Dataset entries
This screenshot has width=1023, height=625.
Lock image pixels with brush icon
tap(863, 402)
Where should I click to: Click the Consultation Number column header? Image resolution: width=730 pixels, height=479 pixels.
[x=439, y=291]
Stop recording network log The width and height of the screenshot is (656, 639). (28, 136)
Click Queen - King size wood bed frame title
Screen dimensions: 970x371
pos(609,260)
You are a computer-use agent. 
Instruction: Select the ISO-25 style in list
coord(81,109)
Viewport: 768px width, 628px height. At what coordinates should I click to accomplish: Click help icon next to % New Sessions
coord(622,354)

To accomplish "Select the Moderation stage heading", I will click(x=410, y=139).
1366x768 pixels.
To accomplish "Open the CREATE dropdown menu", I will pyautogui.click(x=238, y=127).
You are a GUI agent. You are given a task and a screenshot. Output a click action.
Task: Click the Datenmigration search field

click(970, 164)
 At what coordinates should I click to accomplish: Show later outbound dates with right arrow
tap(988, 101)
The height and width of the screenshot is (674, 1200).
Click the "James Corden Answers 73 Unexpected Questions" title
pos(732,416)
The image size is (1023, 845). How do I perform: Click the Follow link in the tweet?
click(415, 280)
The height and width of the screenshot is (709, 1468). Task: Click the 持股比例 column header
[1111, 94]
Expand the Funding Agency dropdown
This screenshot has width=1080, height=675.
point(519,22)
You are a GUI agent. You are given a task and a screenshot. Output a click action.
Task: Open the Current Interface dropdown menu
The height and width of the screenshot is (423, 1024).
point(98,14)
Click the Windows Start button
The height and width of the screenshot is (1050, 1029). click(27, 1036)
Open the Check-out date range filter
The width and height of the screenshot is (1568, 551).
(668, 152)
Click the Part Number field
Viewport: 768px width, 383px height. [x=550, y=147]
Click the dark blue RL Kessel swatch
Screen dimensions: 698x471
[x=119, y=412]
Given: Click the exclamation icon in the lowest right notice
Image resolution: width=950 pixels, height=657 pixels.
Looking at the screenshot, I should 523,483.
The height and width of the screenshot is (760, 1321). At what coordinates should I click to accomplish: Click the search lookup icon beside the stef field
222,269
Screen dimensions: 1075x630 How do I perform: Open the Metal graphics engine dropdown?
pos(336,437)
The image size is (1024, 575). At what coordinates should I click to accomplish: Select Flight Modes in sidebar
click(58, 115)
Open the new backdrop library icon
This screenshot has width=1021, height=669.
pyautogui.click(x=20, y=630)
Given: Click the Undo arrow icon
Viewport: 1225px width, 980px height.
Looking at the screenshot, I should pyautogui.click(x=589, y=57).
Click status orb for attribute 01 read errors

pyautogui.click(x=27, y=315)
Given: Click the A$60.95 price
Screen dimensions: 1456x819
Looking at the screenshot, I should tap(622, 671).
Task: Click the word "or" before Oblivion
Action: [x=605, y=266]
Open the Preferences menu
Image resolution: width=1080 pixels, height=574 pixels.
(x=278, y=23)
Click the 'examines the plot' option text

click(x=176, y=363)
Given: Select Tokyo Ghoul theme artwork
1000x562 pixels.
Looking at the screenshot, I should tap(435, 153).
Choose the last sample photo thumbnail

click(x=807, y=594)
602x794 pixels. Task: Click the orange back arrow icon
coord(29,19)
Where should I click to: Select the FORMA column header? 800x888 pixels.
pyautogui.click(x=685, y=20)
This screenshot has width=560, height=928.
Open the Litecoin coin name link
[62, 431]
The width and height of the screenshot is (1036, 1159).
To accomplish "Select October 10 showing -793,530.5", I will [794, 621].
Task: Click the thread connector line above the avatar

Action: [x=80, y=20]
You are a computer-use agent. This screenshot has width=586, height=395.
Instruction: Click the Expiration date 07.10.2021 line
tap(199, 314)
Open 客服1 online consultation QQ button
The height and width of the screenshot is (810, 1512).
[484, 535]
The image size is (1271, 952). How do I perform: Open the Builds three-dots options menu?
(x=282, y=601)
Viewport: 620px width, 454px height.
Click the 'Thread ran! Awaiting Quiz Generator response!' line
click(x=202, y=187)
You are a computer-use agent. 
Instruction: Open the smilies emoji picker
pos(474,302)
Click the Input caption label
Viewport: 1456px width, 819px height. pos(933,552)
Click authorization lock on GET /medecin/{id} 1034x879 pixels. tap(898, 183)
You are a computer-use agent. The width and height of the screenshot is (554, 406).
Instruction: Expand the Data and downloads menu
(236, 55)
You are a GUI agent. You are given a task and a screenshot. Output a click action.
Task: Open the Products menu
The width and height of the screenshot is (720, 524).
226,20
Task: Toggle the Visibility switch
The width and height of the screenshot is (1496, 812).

=== REQUIRED WORK ===
Please copy each line above exactly as written.

=== SOLUTION ===
This screenshot has width=1023, height=625.
Lock image pixels with brush icon
tap(863, 402)
Where should I click to: Click the Consultation Number column header? Image resolution: width=730 pixels, height=479 pixels.
[x=439, y=291]
Stop recording network log The width and height of the screenshot is (656, 639). (28, 136)
Click Queen - King size wood bed frame title
Screen dimensions: 970x371
pos(609,260)
You are a computer-use agent. 
Instruction: Select the ISO-25 style in list
coord(81,109)
Viewport: 768px width, 628px height. At what coordinates should I click to accomplish: Click help icon next to % New Sessions
coord(622,354)

To accomplish "Select the Moderation stage heading", I will click(x=410, y=139).
1366x768 pixels.
To accomplish "Open the CREATE dropdown menu", I will pyautogui.click(x=238, y=127).
You are a GUI agent. You are given a task and a screenshot. Output a click action.
Task: Click the Datenmigration search field

click(970, 164)
 At what coordinates should I click to accomplish: Show later outbound dates with right arrow
tap(988, 101)
The height and width of the screenshot is (674, 1200).
Click the "James Corden Answers 73 Unexpected Questions" title
pos(732,416)
The image size is (1023, 845). How do I perform: Click the Follow link in the tweet?
click(415, 280)
The height and width of the screenshot is (709, 1468). Task: Click the 持股比例 column header
[1111, 94]
Expand the Funding Agency dropdown
This screenshot has width=1080, height=675.
point(519,22)
You are a GUI agent. You are given a task and a screenshot. Output a click action.
Task: Open the Current Interface dropdown menu
The height and width of the screenshot is (423, 1024).
point(98,14)
Click the Windows Start button
The height and width of the screenshot is (1050, 1029). click(27, 1036)
Open the Check-out date range filter
The width and height of the screenshot is (1568, 551).
(668, 152)
Click the Part Number field
Viewport: 768px width, 383px height. [x=550, y=147]
Click the dark blue RL Kessel swatch
Screen dimensions: 698x471
[x=119, y=412]
Given: Click the exclamation icon in the lowest right notice
Image resolution: width=950 pixels, height=657 pixels.
Looking at the screenshot, I should 523,483.
The height and width of the screenshot is (760, 1321). At what coordinates should I click to accomplish: Click the search lookup icon beside the stef field
222,269
Screen dimensions: 1075x630 How do I perform: Open the Metal graphics engine dropdown?
pos(336,437)
The image size is (1024, 575). At what coordinates should I click to accomplish: Select Flight Modes in sidebar
click(58, 115)
Open the new backdrop library icon
This screenshot has width=1021, height=669.
pyautogui.click(x=20, y=630)
Given: Click the Undo arrow icon
Viewport: 1225px width, 980px height.
Looking at the screenshot, I should pyautogui.click(x=589, y=57).
Click status orb for attribute 01 read errors

pyautogui.click(x=27, y=315)
Given: Click the A$60.95 price
Screen dimensions: 1456x819
Looking at the screenshot, I should tap(622, 671).
Task: Click the word "or" before Oblivion
Action: [x=605, y=266]
Open the Preferences menu
Image resolution: width=1080 pixels, height=574 pixels.
(x=278, y=23)
Click the 'examines the plot' option text

click(x=176, y=363)
Given: Select Tokyo Ghoul theme artwork
1000x562 pixels.
Looking at the screenshot, I should tap(435, 153).
Choose the last sample photo thumbnail

click(x=807, y=594)
602x794 pixels. Task: Click the orange back arrow icon
coord(29,19)
Where should I click to: Select the FORMA column header? 800x888 pixels.
pyautogui.click(x=685, y=20)
This screenshot has width=560, height=928.
Open the Litecoin coin name link
[62, 431]
The width and height of the screenshot is (1036, 1159).
To accomplish "Select October 10 showing -793,530.5", I will [794, 621].
Task: Click the thread connector line above the avatar

Action: [x=80, y=20]
You are a computer-use agent. This screenshot has width=586, height=395.
Instruction: Click the Expiration date 07.10.2021 line
tap(199, 314)
Open 客服1 online consultation QQ button
The height and width of the screenshot is (810, 1512).
[484, 535]
The image size is (1271, 952). How do I perform: Open the Builds three-dots options menu?
(x=282, y=601)
Viewport: 620px width, 454px height.
Click the 'Thread ran! Awaiting Quiz Generator response!' line
click(x=202, y=187)
You are a computer-use agent. 
Instruction: Open the smilies emoji picker
pos(474,302)
Click the Input caption label
Viewport: 1456px width, 819px height. pos(933,552)
Click authorization lock on GET /medecin/{id} 1034x879 pixels. tap(898, 183)
You are a computer-use agent. The width and height of the screenshot is (554, 406).
Instruction: Expand the Data and downloads menu
(236, 55)
You are a GUI agent. You are given a task and a screenshot. Output a click action.
Task: Open the Products menu
The width and height of the screenshot is (720, 524).
226,20
Task: Toggle the Visibility switch
The width and height of the screenshot is (1496, 812).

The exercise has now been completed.